PROBLEM DESCRIPTION
Please reproduce the final stretch of the listing below: the line that contains "The height and width of the screenshot is (500, 800)." and all lines after it, verbatim, with nothing else.

TASK MATERIAL
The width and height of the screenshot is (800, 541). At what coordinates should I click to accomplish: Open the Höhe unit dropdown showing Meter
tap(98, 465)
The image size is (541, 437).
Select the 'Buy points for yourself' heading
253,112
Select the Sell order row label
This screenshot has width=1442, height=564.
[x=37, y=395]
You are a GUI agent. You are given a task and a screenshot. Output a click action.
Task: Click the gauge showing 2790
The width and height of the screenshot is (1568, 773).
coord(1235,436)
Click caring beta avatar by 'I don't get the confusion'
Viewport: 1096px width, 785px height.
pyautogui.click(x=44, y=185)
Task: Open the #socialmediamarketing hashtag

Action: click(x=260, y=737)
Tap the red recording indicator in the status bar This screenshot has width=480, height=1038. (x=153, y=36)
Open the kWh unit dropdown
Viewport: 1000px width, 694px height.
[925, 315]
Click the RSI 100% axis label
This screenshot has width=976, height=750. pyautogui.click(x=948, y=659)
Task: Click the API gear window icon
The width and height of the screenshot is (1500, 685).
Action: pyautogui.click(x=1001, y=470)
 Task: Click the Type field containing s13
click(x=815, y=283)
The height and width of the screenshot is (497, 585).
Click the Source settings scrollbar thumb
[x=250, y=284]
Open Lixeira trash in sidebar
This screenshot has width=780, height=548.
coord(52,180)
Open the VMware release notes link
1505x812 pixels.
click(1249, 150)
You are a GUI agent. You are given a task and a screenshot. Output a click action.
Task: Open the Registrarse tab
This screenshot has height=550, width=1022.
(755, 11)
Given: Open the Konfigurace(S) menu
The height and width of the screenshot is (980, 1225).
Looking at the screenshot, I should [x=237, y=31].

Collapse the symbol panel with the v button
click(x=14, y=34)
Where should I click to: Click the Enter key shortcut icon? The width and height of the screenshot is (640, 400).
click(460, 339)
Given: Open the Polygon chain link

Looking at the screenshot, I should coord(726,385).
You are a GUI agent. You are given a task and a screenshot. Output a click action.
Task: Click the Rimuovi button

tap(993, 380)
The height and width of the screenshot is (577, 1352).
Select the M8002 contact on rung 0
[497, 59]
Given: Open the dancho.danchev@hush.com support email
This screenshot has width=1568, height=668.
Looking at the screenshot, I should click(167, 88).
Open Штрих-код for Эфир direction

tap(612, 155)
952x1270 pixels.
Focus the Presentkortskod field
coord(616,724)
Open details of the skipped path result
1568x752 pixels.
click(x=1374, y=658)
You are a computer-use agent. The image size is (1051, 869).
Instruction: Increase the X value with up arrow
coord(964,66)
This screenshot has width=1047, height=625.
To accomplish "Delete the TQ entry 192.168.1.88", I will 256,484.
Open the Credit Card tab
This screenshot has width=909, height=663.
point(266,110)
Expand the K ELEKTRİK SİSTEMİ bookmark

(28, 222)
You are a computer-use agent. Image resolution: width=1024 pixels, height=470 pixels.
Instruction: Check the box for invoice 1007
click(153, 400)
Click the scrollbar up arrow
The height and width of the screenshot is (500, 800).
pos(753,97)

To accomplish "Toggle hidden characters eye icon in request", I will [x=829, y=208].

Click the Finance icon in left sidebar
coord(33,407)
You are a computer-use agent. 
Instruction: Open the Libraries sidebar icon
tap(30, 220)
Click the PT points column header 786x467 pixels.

WRITTEN REPLY
The height and width of the screenshot is (500, 800).
pos(753,97)

To accomplish "Toggle hidden characters eye icon in request", I will [x=829, y=208].

Click the Finance icon in left sidebar
coord(33,407)
You are a computer-use agent. 
Instruction: Open the Libraries sidebar icon
tap(30, 220)
Click the PT points column header 786x467 pixels.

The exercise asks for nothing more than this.